• PROBLEM TO SOLVE:
A word-for-word printout of the whole listing is needed.

• RECORDS TO PROCESS:
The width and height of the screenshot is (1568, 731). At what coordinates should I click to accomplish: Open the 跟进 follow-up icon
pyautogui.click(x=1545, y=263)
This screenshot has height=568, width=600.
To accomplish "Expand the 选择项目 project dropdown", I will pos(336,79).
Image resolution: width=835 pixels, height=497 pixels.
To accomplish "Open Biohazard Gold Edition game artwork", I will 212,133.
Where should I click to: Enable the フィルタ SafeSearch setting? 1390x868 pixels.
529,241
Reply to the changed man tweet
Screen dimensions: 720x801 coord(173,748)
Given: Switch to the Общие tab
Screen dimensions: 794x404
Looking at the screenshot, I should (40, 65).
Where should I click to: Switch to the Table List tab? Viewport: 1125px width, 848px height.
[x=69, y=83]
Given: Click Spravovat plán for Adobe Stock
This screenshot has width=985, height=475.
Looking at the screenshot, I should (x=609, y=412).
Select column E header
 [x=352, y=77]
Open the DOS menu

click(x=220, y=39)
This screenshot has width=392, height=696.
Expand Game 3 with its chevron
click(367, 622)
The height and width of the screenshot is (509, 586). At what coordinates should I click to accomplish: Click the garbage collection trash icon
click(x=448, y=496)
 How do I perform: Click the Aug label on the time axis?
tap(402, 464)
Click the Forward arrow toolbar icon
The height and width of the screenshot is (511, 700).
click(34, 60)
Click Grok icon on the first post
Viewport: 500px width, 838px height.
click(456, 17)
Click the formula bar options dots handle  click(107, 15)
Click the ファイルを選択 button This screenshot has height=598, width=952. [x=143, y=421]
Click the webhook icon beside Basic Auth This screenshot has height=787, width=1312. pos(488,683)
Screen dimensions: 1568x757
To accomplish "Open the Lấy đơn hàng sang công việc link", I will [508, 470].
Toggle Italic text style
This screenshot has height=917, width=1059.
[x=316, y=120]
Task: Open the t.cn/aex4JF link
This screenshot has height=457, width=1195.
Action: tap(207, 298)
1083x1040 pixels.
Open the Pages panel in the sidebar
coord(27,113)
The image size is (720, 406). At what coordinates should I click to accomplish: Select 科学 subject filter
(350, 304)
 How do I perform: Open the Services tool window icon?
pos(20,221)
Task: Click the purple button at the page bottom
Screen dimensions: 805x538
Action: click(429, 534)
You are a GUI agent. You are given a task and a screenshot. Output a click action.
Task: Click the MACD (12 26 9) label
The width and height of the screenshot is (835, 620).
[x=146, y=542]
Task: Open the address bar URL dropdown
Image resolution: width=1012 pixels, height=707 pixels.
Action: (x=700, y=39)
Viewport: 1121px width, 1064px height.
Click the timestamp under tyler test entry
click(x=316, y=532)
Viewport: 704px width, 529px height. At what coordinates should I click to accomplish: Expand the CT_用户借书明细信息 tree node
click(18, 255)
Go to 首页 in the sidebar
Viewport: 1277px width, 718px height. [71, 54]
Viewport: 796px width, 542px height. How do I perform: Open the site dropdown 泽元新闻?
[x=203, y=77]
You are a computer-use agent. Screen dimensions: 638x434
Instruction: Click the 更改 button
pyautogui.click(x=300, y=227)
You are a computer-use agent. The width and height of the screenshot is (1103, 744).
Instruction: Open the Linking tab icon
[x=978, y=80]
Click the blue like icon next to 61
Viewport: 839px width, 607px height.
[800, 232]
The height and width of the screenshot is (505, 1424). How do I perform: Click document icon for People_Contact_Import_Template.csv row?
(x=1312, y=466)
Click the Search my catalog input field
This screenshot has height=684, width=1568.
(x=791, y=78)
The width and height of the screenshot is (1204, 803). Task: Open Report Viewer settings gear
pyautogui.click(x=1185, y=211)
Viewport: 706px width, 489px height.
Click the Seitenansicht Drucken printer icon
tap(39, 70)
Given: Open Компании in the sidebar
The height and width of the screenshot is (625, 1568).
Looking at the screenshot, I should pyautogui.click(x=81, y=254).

• ANSWER SPACE:
The width and height of the screenshot is (1568, 731). At what coordinates should I click to accomplish: Open the 跟进 follow-up icon
pyautogui.click(x=1545, y=263)
This screenshot has height=568, width=600.
To accomplish "Expand the 选择项目 project dropdown", I will pos(336,79).
Image resolution: width=835 pixels, height=497 pixels.
To accomplish "Open Biohazard Gold Edition game artwork", I will 212,133.
Where should I click to: Enable the フィルタ SafeSearch setting? 1390x868 pixels.
529,241
Reply to the changed man tweet
Screen dimensions: 720x801 coord(173,748)
Given: Switch to the Общие tab
Screen dimensions: 794x404
Looking at the screenshot, I should (40, 65).
Where should I click to: Switch to the Table List tab? Viewport: 1125px width, 848px height.
[x=69, y=83]
Given: Click Spravovat plán for Adobe Stock
This screenshot has width=985, height=475.
Looking at the screenshot, I should (x=609, y=412).
Select column E header
 [x=352, y=77]
Open the DOS menu

click(x=220, y=39)
This screenshot has width=392, height=696.
Expand Game 3 with its chevron
click(367, 622)
The height and width of the screenshot is (509, 586). At what coordinates should I click to accomplish: Click the garbage collection trash icon
click(x=448, y=496)
 How do I perform: Click the Aug label on the time axis?
tap(402, 464)
Click the Forward arrow toolbar icon
The height and width of the screenshot is (511, 700).
click(34, 60)
Click Grok icon on the first post
Viewport: 500px width, 838px height.
click(456, 17)
Click the formula bar options dots handle  click(107, 15)
Click the ファイルを選択 button This screenshot has height=598, width=952. [x=143, y=421]
Click the webhook icon beside Basic Auth This screenshot has height=787, width=1312. pos(488,683)
Screen dimensions: 1568x757
To accomplish "Open the Lấy đơn hàng sang công việc link", I will [508, 470].
Toggle Italic text style
This screenshot has height=917, width=1059.
[x=316, y=120]
Task: Open the t.cn/aex4JF link
This screenshot has height=457, width=1195.
Action: tap(207, 298)
1083x1040 pixels.
Open the Pages panel in the sidebar
coord(27,113)
The image size is (720, 406). At what coordinates should I click to accomplish: Select 科学 subject filter
(350, 304)
 How do I perform: Open the Services tool window icon?
pos(20,221)
Task: Click the purple button at the page bottom
Screen dimensions: 805x538
Action: click(429, 534)
You are a GUI agent. You are given a task and a screenshot. Output a click action.
Task: Click the MACD (12 26 9) label
The width and height of the screenshot is (835, 620).
[x=146, y=542]
Task: Open the address bar URL dropdown
Image resolution: width=1012 pixels, height=707 pixels.
Action: (x=700, y=39)
Viewport: 1121px width, 1064px height.
Click the timestamp under tyler test entry
click(x=316, y=532)
Viewport: 704px width, 529px height. At what coordinates should I click to accomplish: Expand the CT_用户借书明细信息 tree node
click(18, 255)
Go to 首页 in the sidebar
Viewport: 1277px width, 718px height. [71, 54]
Viewport: 796px width, 542px height. How do I perform: Open the site dropdown 泽元新闻?
[x=203, y=77]
You are a computer-use agent. Screen dimensions: 638x434
Instruction: Click the 更改 button
pyautogui.click(x=300, y=227)
You are a computer-use agent. The width and height of the screenshot is (1103, 744).
Instruction: Open the Linking tab icon
[x=978, y=80]
Click the blue like icon next to 61
Viewport: 839px width, 607px height.
[800, 232]
The height and width of the screenshot is (505, 1424). How do I perform: Click document icon for People_Contact_Import_Template.csv row?
(x=1312, y=466)
Click the Search my catalog input field
This screenshot has height=684, width=1568.
(x=791, y=78)
The width and height of the screenshot is (1204, 803). Task: Open Report Viewer settings gear
pyautogui.click(x=1185, y=211)
Viewport: 706px width, 489px height.
Click the Seitenansicht Drucken printer icon
tap(39, 70)
Given: Open Компании in the sidebar
The height and width of the screenshot is (625, 1568).
Looking at the screenshot, I should pyautogui.click(x=81, y=254).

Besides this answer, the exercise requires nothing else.